## INSTRUCTIONS TO FOLLOW
Copy out everything in the items from the line containing "This screenshot has width=592, height=674." down to the line containing "(x=463, y=530)", including both of those lines, and leave the pictures out of your answer.

## SUPPLIED INFORMATION
--- --- ---
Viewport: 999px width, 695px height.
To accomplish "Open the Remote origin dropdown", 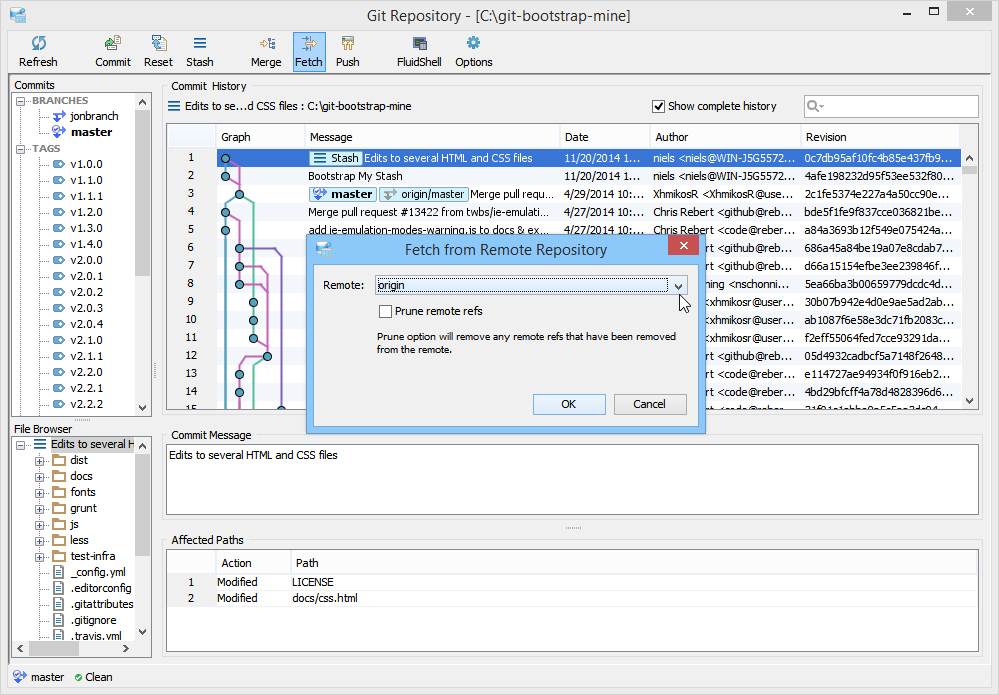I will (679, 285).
--- --- ---
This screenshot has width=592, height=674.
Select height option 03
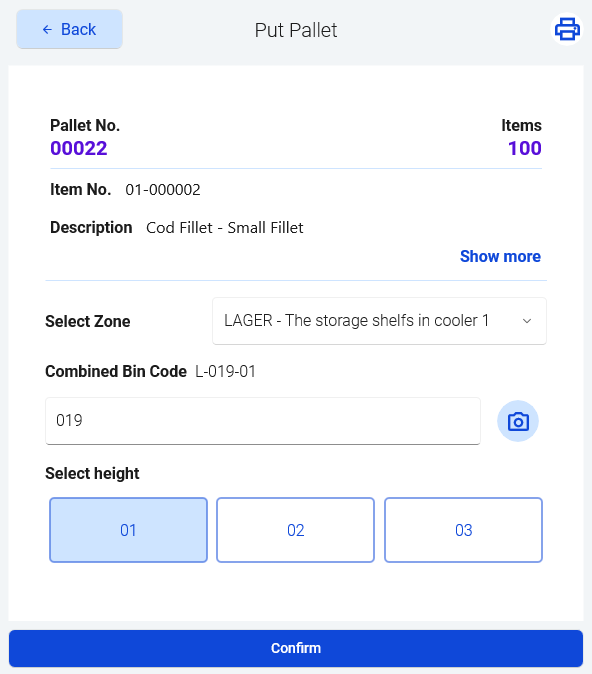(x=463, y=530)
--- --- ---
## RESULT OF THE TASK
This screenshot has width=592, height=674.
Select height option 03
(x=463, y=530)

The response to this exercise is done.